When the children do survive, the long term side effects can be harsh.
Brinley asked me to rock her yesterday while I was already rocking her.
"Rock me Mommy".
"I am rocking you."
"But I still feel sick."
"I know".
My heart breaks every day I have to do this. When David gave her the steroids that make her so sick, she said to me "Daddy doesn't make me sick, he makes me better." It dawned on me that when we say "here is your medicine" she thinks we are helping her to feel better. With the very medicine that makes her sick. I went to the bathroom to get her a drink and had a good cry.

I don't know how you can go through this and not wonder God's role in it all.
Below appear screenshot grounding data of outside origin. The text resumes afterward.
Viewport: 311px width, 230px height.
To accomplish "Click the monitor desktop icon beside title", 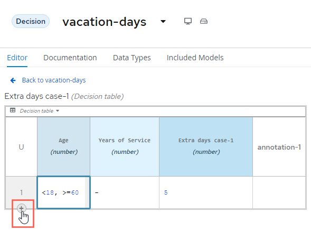I will click(x=188, y=21).
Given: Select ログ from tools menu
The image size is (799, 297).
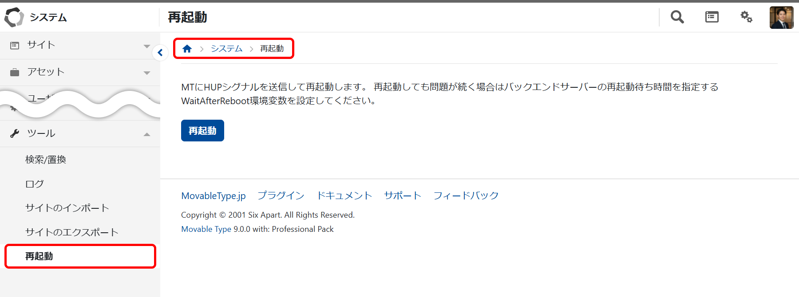Looking at the screenshot, I should [x=35, y=184].
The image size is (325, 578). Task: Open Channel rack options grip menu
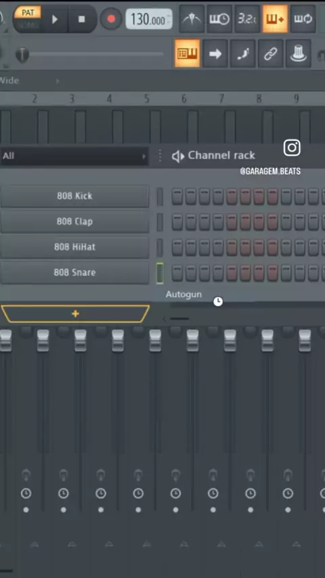(160, 156)
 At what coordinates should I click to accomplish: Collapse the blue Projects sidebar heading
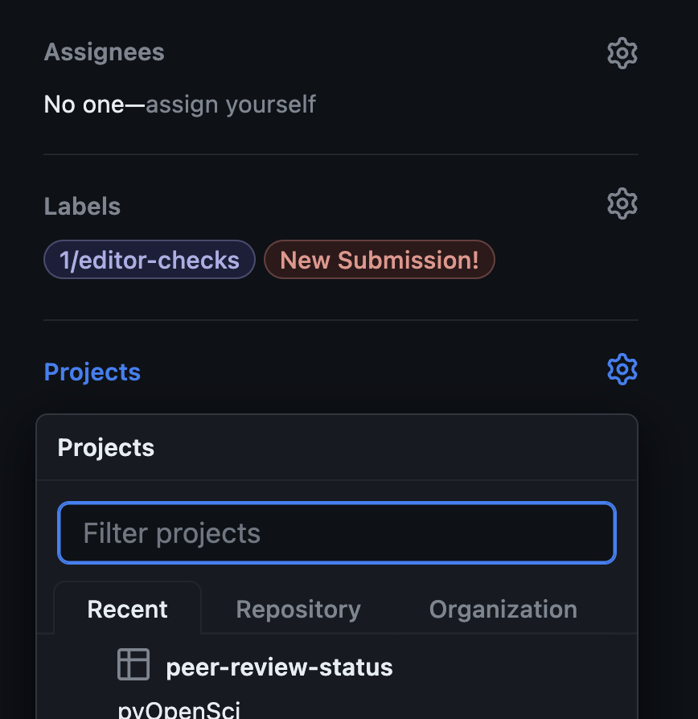click(92, 372)
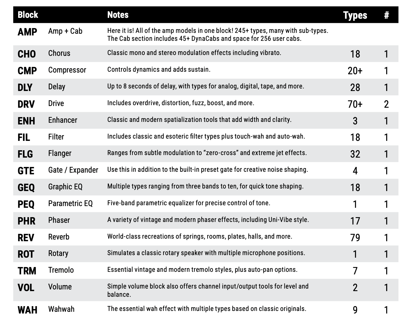This screenshot has width=410, height=322.
Task: Select the Gate / Expander block name
Action: tap(73, 170)
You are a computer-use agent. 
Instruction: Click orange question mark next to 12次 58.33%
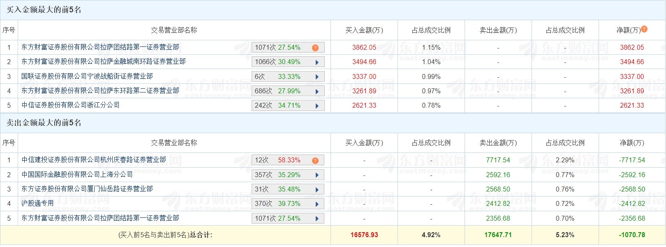(x=315, y=160)
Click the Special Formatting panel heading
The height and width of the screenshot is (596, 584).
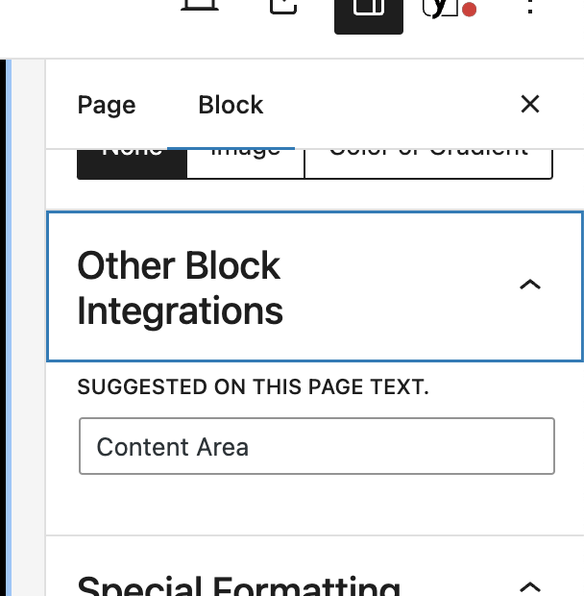pos(239,585)
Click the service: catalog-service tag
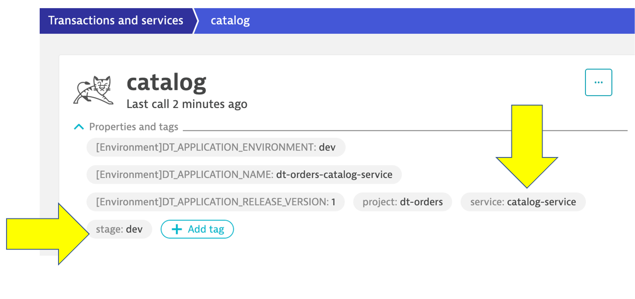The width and height of the screenshot is (635, 299). [x=523, y=202]
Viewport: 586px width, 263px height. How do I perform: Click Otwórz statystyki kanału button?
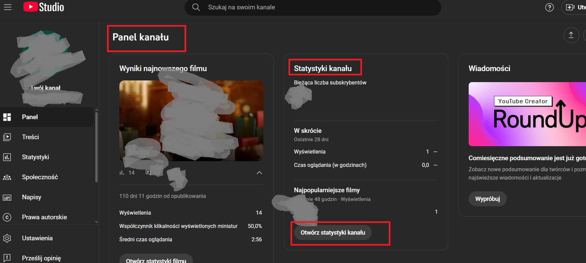coord(333,233)
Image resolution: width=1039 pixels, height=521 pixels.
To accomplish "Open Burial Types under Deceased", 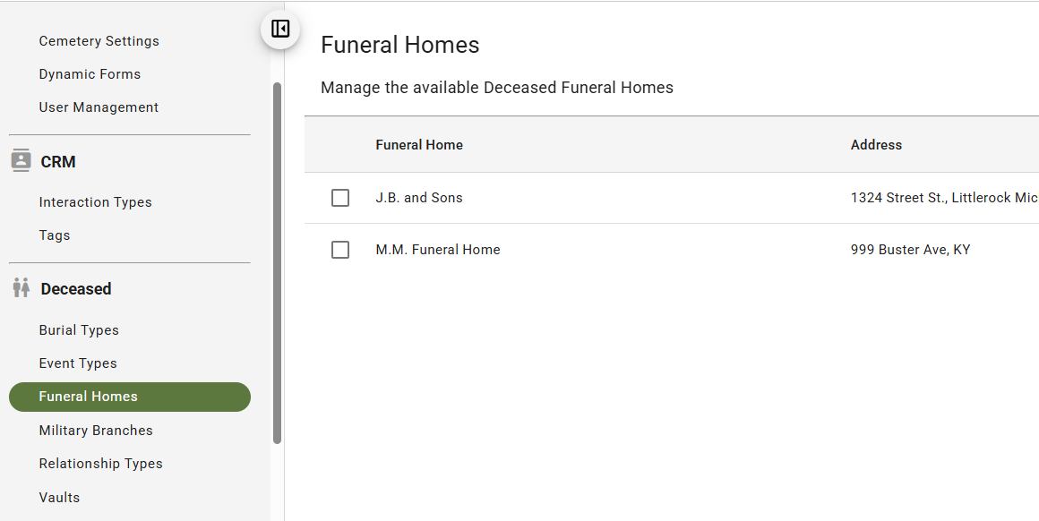I will 79,330.
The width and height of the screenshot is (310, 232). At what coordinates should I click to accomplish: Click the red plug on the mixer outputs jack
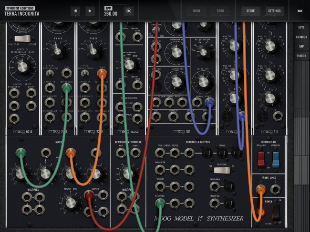89,194
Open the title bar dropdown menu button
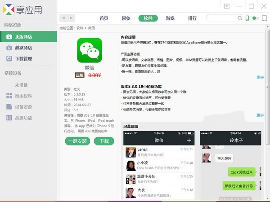 tap(227, 6)
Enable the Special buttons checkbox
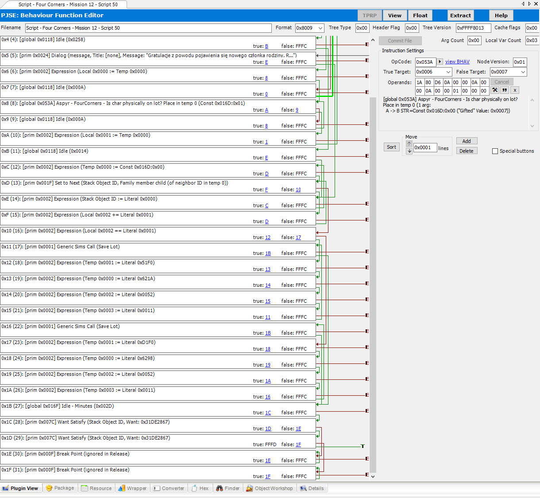Viewport: 540px width, 498px height. click(x=495, y=151)
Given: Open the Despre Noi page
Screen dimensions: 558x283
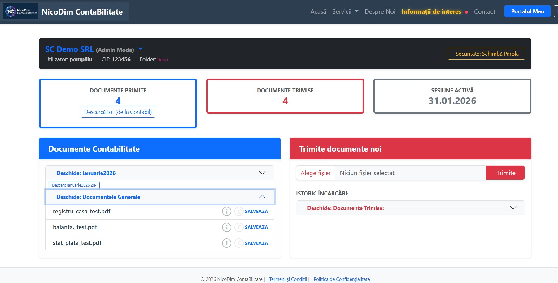Looking at the screenshot, I should click(x=380, y=11).
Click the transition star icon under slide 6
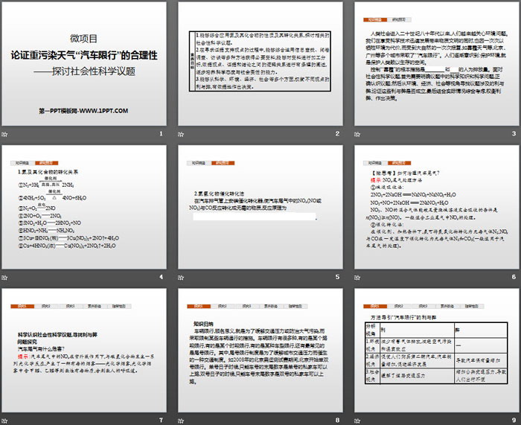The width and height of the screenshot is (521, 425). pos(359,277)
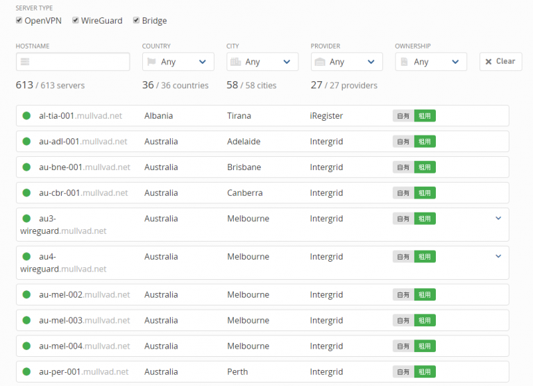Click the green status dot for al-tia-001
The image size is (533, 386).
pyautogui.click(x=26, y=116)
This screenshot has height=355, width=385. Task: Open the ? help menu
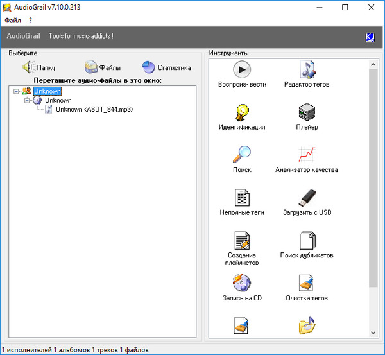pos(30,21)
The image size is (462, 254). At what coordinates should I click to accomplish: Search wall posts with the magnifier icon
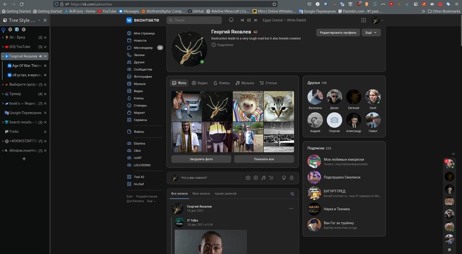point(292,194)
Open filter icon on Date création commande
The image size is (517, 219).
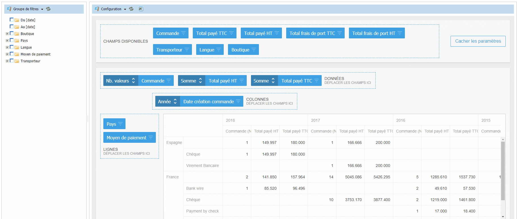(x=238, y=102)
I don't believe he enjoys our suffering, especially when it is a child. But I do believe that suffering causes people to take action, and I know He enjoys us helping each other, coming to each other's aide. I do know that action is what gets things done. And I can sit back and help Brinley through this treatment and then go back to the way life was pre-cancer, or I can take action and be a voice for a group of people who need a voice so desperately. Would God have me go back to my life pre-cancer? I don't think so. How can I sit by and watch this and not take action? That would be tragic.

So we are starting with ribbons. A little late in the month, but hey, it's still September. If you live near us, and see me and I don't give you a gold ribbon, ask me for a ribbon to wear! When people ask you about it, TELL THEM about the children with cancer. Tell them about Brinley. Tell them to go to curesearch.org and see what they can do to help. If you don't live by me, buy or make a gold ribbon. They are super easy to make. We bought enough to make 300 ribbons for $4.50. And I am not crafty, those of you who know me can attest to that. E-mail me a picture of you in your ribbons. I will show Brinley. kristinltorres@gmail.com

I have awakened and am ready to speak out! No more of this!! Let's find a cure and give children with cancer a chance at life. One child lost to cancer is one too many. One child sick with a frown on their face because of the poison running through their body is one too many. One child with long term side effects from chemo is one too many. We have to do better. That child is somebody's son, daughter, sister, brother, friend, niece, nephew, cousin. And that one is too many.